Exercises to complete =
[a] From the x-intercept thread, pull out the stretch from "So, we can solve" through "then square it." word for word.
[b] Render this sentence from the x-intercept thread in Spanish: "The x-intercept of a function is the point when the function crosses the x-axis."
[c] Summarize the x-intercept thread in two sentences.

Study text =
= Beginning of Section =

Question

X^2+x-1

how to find x-intercepts

Answer 1

`\left(0,\ (-1\pm\sqrt5)/(2)\right)`

Explanation:

The x-intercept of a function is the point when the function crosses the x-axis.

The x-axis is defined by the equation:

• y = 0

So, we can solve for the x-coordinates of the function's x-intercepts by substituting 0 for y in the function definition:

y = x² + x - 1

0 = x² + x - 1

From here, we can solve for x by completing the square:

↓ adding 1 to both sides

1 = x² + x

↓ adding (1/2)² to both sides ... To get that added number, we take the x term's coefficient (in this case, 1), divide it by 2, then square it.

5/4 = x² + x + 1/4

↓ factoring the right side as a perfect square

5/4 = (x + 1/2)²

↓ taking the square root of both sides

±
`\sqrt5`/2 = x + 1/2

↓ subtracting 1/2 from both sides

x = -1/2 ±
`\sqrt5`/2

↓ combining fractions with the same denominator

`x = (-1\pm\sqrt5)/(2)`

So, the x-intercepts of the function

• y = x² + x - 1

are:

`\left(0,\ (-1\pm\sqrt5)/(2)\right)`

= End of Section =

Data records =
= Beginning of Section =

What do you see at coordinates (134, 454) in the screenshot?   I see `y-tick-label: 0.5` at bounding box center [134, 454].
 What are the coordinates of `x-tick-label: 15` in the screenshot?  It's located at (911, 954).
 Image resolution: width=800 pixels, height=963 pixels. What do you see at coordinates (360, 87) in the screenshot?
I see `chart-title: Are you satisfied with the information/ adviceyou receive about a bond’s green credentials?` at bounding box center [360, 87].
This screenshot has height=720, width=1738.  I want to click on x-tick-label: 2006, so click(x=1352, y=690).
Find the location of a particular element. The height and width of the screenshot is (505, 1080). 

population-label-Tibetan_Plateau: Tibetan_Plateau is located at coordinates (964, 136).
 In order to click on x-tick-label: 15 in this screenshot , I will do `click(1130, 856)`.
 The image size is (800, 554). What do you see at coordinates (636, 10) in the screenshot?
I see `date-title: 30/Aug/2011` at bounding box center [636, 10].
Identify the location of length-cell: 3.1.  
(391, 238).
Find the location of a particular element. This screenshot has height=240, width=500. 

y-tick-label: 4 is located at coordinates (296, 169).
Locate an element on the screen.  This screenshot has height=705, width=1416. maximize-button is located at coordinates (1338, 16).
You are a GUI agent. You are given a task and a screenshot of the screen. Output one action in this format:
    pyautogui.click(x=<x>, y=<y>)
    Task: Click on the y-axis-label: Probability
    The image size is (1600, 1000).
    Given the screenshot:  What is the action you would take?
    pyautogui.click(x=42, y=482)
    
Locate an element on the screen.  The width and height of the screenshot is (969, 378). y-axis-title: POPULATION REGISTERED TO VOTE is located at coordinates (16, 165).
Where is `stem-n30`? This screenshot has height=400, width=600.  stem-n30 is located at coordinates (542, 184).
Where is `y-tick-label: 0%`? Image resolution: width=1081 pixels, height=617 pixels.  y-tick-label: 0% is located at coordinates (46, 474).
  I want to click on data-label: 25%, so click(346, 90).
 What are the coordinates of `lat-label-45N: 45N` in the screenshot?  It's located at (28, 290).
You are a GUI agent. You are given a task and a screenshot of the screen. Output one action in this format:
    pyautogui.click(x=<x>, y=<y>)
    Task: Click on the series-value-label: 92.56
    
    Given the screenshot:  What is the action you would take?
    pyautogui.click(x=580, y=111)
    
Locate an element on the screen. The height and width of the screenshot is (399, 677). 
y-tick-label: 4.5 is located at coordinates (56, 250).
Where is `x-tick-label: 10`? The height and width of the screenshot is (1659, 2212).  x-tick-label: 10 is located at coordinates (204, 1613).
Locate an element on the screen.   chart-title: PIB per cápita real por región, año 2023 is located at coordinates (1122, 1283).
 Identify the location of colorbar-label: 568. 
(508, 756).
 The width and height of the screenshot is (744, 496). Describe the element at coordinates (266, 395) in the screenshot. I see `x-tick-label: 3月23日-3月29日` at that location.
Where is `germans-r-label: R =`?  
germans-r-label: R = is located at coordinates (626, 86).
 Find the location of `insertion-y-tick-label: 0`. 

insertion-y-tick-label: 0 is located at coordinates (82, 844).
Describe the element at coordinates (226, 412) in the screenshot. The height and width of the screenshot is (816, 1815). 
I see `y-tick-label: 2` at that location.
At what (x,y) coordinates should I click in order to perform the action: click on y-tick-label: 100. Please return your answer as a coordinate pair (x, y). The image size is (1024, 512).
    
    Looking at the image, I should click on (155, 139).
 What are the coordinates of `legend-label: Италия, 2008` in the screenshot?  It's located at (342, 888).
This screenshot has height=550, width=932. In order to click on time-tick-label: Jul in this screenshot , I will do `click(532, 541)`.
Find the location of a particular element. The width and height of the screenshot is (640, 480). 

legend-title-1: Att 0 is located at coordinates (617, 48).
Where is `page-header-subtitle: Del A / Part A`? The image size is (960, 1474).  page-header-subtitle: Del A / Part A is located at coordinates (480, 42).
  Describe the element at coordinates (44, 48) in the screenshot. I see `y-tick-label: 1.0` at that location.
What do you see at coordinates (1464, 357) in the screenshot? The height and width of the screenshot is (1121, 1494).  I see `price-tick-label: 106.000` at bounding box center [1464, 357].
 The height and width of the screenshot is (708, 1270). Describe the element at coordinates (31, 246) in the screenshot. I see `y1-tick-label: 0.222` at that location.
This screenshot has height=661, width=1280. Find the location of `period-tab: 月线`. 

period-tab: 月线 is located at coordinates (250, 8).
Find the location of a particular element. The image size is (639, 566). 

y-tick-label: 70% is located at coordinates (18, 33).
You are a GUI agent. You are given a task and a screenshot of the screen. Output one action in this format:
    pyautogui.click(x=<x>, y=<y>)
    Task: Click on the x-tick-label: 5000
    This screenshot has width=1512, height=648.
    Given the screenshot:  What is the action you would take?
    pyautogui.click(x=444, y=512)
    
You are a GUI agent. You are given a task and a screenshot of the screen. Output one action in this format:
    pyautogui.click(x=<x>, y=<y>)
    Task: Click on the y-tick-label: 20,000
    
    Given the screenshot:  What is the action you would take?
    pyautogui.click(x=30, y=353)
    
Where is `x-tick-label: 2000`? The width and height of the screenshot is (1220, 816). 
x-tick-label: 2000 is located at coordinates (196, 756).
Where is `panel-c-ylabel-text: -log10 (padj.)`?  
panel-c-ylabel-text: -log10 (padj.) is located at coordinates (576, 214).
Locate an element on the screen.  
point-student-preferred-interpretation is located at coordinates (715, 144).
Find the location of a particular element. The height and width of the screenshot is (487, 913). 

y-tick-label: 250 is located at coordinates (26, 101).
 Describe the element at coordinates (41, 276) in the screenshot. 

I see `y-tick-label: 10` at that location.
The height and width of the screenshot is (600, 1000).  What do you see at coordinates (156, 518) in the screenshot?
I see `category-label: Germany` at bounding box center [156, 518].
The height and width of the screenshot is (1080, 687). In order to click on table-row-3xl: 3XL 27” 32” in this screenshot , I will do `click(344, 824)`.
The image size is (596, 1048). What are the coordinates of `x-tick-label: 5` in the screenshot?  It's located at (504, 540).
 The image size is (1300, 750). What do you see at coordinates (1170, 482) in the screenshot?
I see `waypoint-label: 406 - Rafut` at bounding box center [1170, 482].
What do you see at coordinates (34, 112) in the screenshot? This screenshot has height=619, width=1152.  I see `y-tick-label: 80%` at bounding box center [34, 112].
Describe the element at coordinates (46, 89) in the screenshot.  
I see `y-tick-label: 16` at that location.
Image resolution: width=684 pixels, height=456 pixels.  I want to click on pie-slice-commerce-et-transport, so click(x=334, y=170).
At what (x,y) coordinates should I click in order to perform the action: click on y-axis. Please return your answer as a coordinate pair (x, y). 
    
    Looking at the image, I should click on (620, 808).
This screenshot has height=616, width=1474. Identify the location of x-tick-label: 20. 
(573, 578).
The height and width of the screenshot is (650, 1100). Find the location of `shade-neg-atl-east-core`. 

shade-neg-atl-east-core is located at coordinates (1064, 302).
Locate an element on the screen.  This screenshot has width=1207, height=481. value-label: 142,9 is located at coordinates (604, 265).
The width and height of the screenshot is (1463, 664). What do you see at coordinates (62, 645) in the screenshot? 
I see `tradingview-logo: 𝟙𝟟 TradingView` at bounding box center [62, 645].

= End of Section =

Set of answers =
[a]
So, we can solve for the x-coordinates of the function's x-intercepts by substituting 0 for y in the function definition:

y = x² + x - 1

0 = x² + x - 1

From here, we can solve for x by completing the square:

↓ adding 1 to both sides

1 = x² + x

↓ adding (1/2)² to both sides ... To get that added number, we take the x term's coefficient (in this case, 1), divide it by 2, then square it.

[b] La intersección con el eje x de una función es el punto en el que la función cruza el eje x.

[c] To find the x-intercepts of y = x² + x - 1, the answer sets y to 0, because the x-axis is defined by y = 0. It then solves 0 = x² + x - 1 by completing the square and gets x = (-1 ± √5)/2.